To explain 4.2.2 and 4.1.1 etc would take a long tutorial. If there's a wish I can write one that is technically correct.
For here, cutting corners:
To record or transmit an RGB pic at top resolution takes far too much bandwidth. So although the pics we get are 720x576, there is some averaging/compressing, spatial and temporal, to get the stream down to e.g. 4Mbps.
Full RGB is called 4.4.4 because averaging is usually done on a block of 4 pixels (2x2) and there is no averaging in RGB i.e. 4 R pixels, 4 G pixles and 4 B.
Now it has been long known that the eye is more sentive to b/w (called Y) so it is usual to record/TX all Y pixels.
Therefore before recording or TXing, the colour space is rotated from RGB into (say) YUV. Y is now R+G+B. The other two components are chosen to be the ones that fox the eye best. Studio recordings and live txs are moved about in 4.2.2 which means there is horizonal averaging of 2 pixels in the 2x2 block. This is the format on e.g. a digital beta tape. This is what is shipped in a 4.2.2 TX, the sort you are talking about, 4 Y pixles, 2 U pixels and 2 V pixels per block of 4.
mpeg2 does even more averaging over the 4 pixels and you will typically get 4.1.1 which means 4 b/w pixels bit just 1 each of the colour combinations in a block of 4. DVD is the same. "PAL" is less compressed than "NTSC". The quotes means that the terms PAL and NTSC are legacy names because the encoding is no longer old PAL.

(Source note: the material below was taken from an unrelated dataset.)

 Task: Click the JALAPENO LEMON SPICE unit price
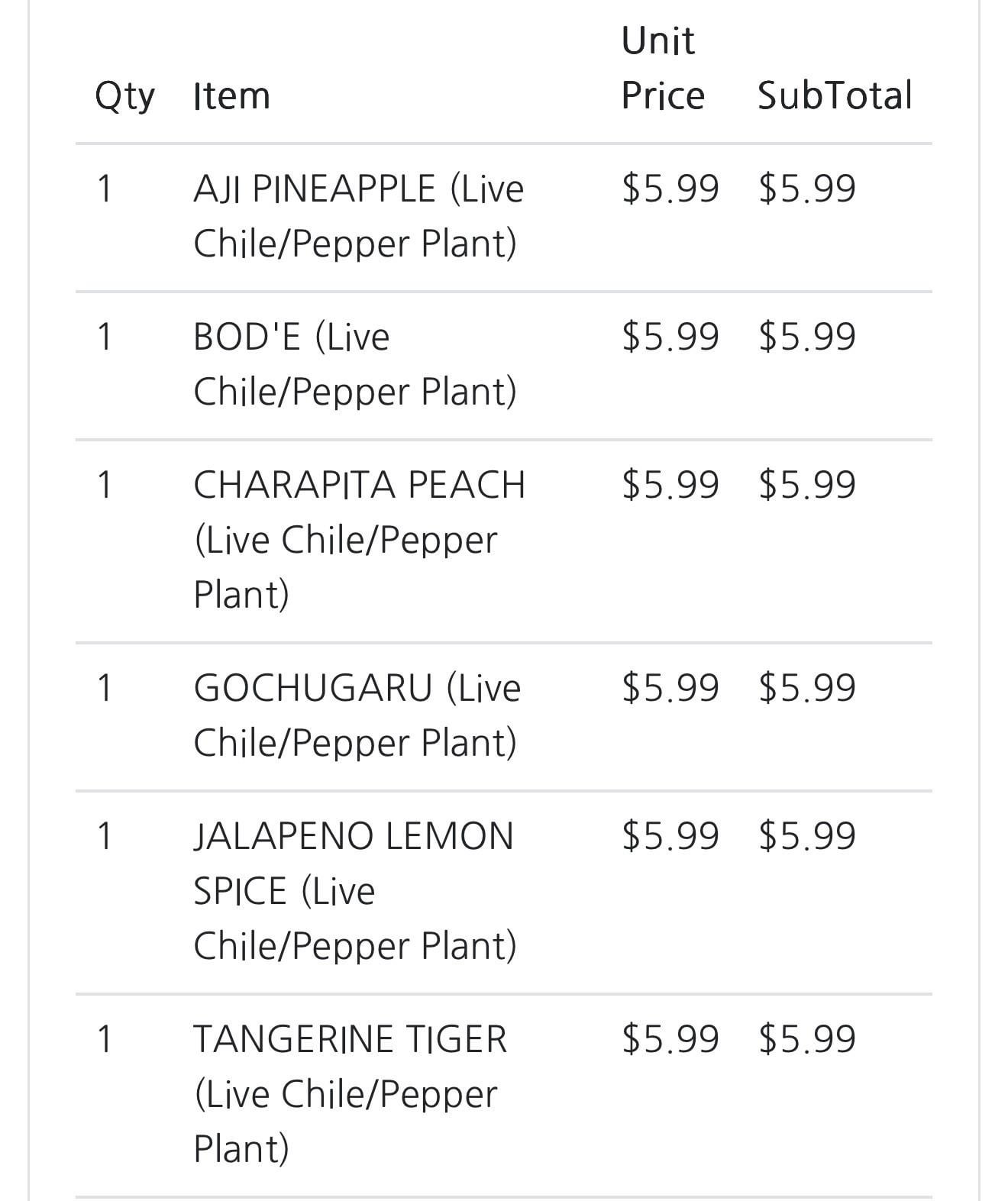point(670,836)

Now hear this. If you want to watch 4.2.2 at home, you will need something that will convert it into a stream understood by your receiver, PC or Mac or TV. e.g. I have a YUV input to my TV but the receiver (D
converts the mpeg to analogue YUV. YOu may have a brill receiver or nice software but it is probably not as good as the pro converters that change 4.2.2 into mpeg at the uplink or transmitter. Therefore 4.2.2 might look worse! If you can do 4.2.2 -> digital monitor, then you would not complain!